Take what you know about beauty devices and forget it. Opulus Beauty Labs, and its about-to-launch appliance (yes, appliance) is a truly novel concept, something that can be a rarity in the saturated beauty space. There’s a lot to know about Opulus, but perhaps the thing you should know first is who’s behind it — and that is Dr. Robb Akridge (known in the industry as Dr. Robb). Though you might not know Dr. Robb by name, you likely know one of his first creations — a little cleansing brush called the Clarisonic. Now, he’s introducing his next act, which he started working on in 2019.
Opulus is debuting with a two-part system — the Opulus Activator (aka the aforementioned appliance) and the Opoule Treatments (aka little pods). The activator transforms the Opoules into a single-use dose of skin care. The appliance can be likened to a skin care blender of sorts, as it takes the ingredients encapsulated in each Opoule and blends them up, creating freshly activated product and delivering it at absolute peak potency.
“In the beauty industry, the term ‘cosmetic device’ is typically attributed to a tool that is applied to the skin to provide a treatment, whether it is LED light, sonic cleansing, or other energy,” Dr. Robb notes via email to TZR. “Our Activator is very different than something that you use on the face.” He felt it warranted a new classification in beauty, and adds that “this is the first beauty appliance that performs as a personal lab — to freshly activate, blend, and heat our cosmetic products in a very specific manner to give you luxurious, potent skin care.”
Because the actual formulas are designed to serve almost as a full beauty routine in a single step, the Opoules also touch on the current trend of ‘skinimalism,’ — a return to simpler routines. The Opoules provide freedom from worrying about accidentally using incompatible ingredients. Each (totally plastic-free) Opoule is essentially a pod (they’ve been likened to Keurig cups) with a hard ‘coat’ and a soft interior ‘core.’ Together, this system protects active ingredients from air and light.

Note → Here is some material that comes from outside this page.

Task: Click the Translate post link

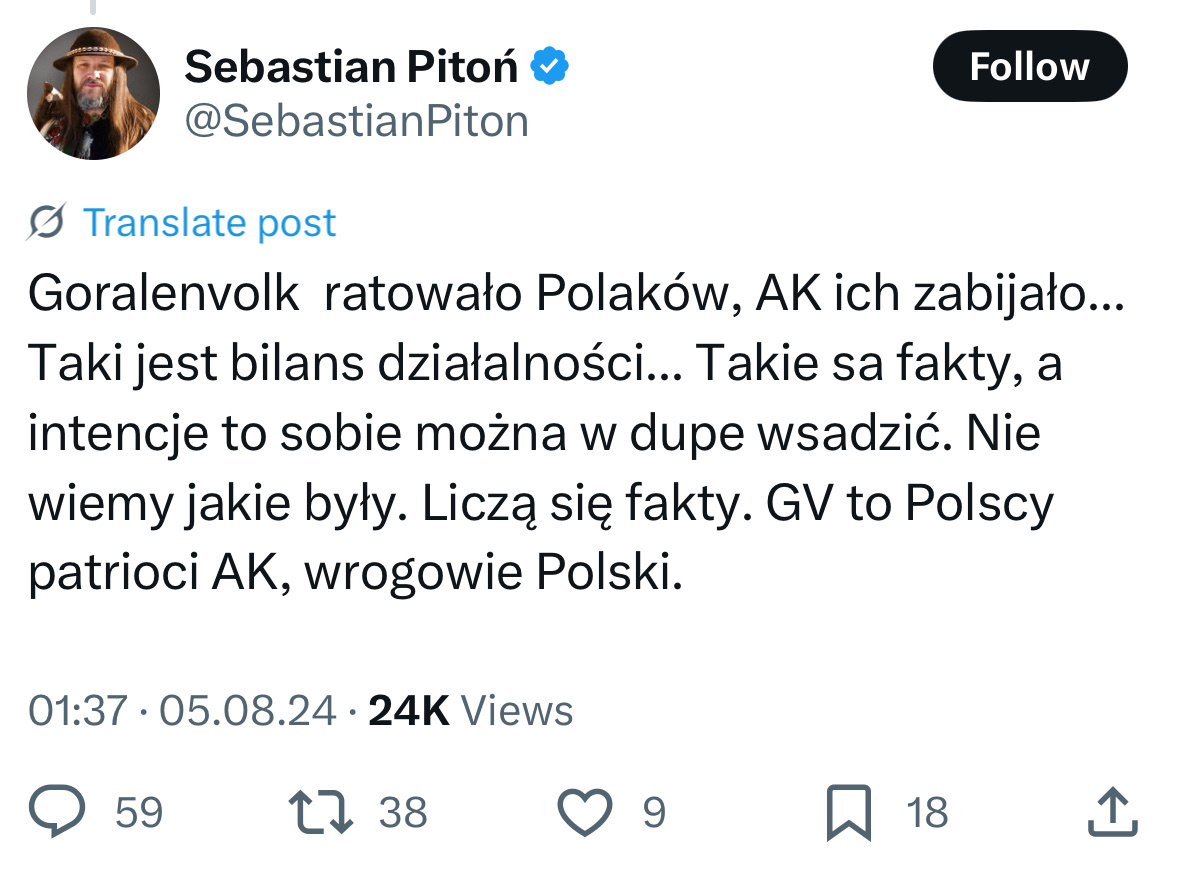Action: click(209, 222)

So, you might be wondering, what are the actual products made by the Opulus Activator? The brand is starting with the beauty industry’s most revered ingredient, retinol (though in a press meeting, it did hint that the appliance will eventually create more than just formulas for the face). The retinol Opoules will come in three strengths, allowing you to start low and gradually increase as your skin adjusts, also referred to by dermatologists as retinization. (It should be noted that this gradual progression to increasing the strength of one’s retinol is a method also often recommended by dermatologists.) The R1 offering contains 0.025% retinol (aka pure vitamin A) which will be best for you if you are totally new to retinol or have very sensitive skin. R2 contains 0.05%, which, the brand says in a release should be chosen if “you are using a retinol of 0.05% or higher, or if you’ve completed Regimen 1.” Finally and R3 contains 1% — which Opulus recommends “only after completing Regimen 2.”

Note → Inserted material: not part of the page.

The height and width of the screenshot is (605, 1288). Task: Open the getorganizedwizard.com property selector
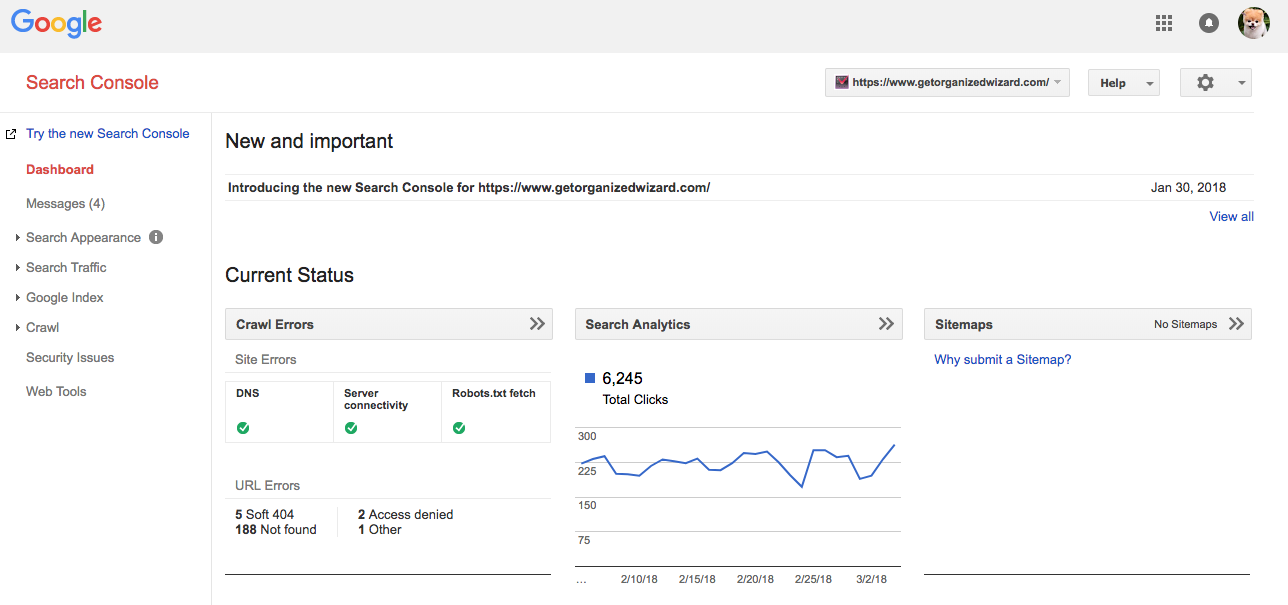pos(947,83)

Said regimens also include many more actives designed to prevent some of retinol’s less- desirable side effects (i.e. dryness, peeling, purging etc.). These Opoules also include tetrahexyldecyl ascorbate (aka THD ascorbate, an oil-soluble stable vitamin C form), buzzy retinol alternative, bakuchiol, and ceramide 3, which helps replenish moisture and skin barrier function.
To further support the skin as it adjusts to retinol, the “Retinol + Ramp Up Night Cream Regimens,” as the monthly Opoule sets are called, alternate the use of retinol with another, non-retinol formula — the RHR Overnight Mask Opoule Treatment. This is a rich, hydrating cocktail containing 2% soothing allantoin, hyaluronic acid, and skin renewing, firming peptides. Essentially, when you order an Opulus appliance, you will choose the strength of retinol you’d like to start with, and you can increase to a higher percentage the next month, or not — it’s your choice.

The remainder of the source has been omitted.